- _PROBLEM STATEMENT_:
Every record here must be set down once more, precisely as it reads.

- _INPUT FOR THIS TASK_:
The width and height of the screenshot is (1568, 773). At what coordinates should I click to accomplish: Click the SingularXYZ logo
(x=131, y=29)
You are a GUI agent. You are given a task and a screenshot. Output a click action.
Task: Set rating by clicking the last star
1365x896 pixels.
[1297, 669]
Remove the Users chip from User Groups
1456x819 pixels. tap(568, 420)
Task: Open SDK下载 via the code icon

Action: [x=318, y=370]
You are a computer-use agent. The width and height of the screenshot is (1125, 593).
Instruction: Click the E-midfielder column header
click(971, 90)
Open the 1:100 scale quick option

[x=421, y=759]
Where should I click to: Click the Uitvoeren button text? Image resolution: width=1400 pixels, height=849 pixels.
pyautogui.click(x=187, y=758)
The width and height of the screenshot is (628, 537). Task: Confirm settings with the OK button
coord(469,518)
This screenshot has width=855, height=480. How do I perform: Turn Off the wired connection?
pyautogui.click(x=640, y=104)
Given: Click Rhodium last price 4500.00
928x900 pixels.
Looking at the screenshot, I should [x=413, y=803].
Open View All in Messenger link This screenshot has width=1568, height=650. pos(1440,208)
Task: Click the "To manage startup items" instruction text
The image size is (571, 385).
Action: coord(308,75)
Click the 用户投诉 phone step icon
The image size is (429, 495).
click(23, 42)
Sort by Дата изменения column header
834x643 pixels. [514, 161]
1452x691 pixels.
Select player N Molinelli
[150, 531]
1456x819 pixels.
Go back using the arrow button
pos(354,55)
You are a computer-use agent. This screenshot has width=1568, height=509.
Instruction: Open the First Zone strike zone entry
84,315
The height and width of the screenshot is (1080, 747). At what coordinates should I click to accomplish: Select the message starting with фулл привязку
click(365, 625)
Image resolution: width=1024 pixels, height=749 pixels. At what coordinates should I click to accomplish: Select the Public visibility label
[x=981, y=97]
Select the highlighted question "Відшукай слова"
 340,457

- _RESPONSE TO THE TASK_:
The width and height of the screenshot is (1568, 773). At what coordinates should I click to accomplish: Click the SingularXYZ logo
(x=131, y=29)
You are a GUI agent. You are given a task and a screenshot. Output a click action.
Task: Set rating by clicking the last star
1365x896 pixels.
[1297, 669]
Remove the Users chip from User Groups
1456x819 pixels. tap(568, 420)
Task: Open SDK下载 via the code icon

Action: [x=318, y=370]
You are a computer-use agent. The width and height of the screenshot is (1125, 593).
Instruction: Click the E-midfielder column header
click(971, 90)
Open the 1:100 scale quick option

[x=421, y=759]
Where should I click to: Click the Uitvoeren button text? Image resolution: width=1400 pixels, height=849 pixels.
pyautogui.click(x=187, y=758)
The width and height of the screenshot is (628, 537). Task: Confirm settings with the OK button
coord(469,518)
This screenshot has width=855, height=480. How do I perform: Turn Off the wired connection?
pyautogui.click(x=640, y=104)
Given: Click Rhodium last price 4500.00
928x900 pixels.
Looking at the screenshot, I should [x=413, y=803].
Open View All in Messenger link This screenshot has width=1568, height=650. pos(1440,208)
Task: Click the "To manage startup items" instruction text
The image size is (571, 385).
Action: coord(308,75)
Click the 用户投诉 phone step icon
The image size is (429, 495).
click(23, 42)
Sort by Дата изменения column header
834x643 pixels. [514, 161]
1452x691 pixels.
Select player N Molinelli
[150, 531]
1456x819 pixels.
Go back using the arrow button
pos(354,55)
You are a computer-use agent. This screenshot has width=1568, height=509.
Instruction: Open the First Zone strike zone entry
84,315
The height and width of the screenshot is (1080, 747). At what coordinates should I click to accomplish: Select the message starting with фулл привязку
click(365, 625)
Image resolution: width=1024 pixels, height=749 pixels. At what coordinates should I click to accomplish: Select the Public visibility label
[x=981, y=97]
Select the highlighted question "Відшукай слова"
 340,457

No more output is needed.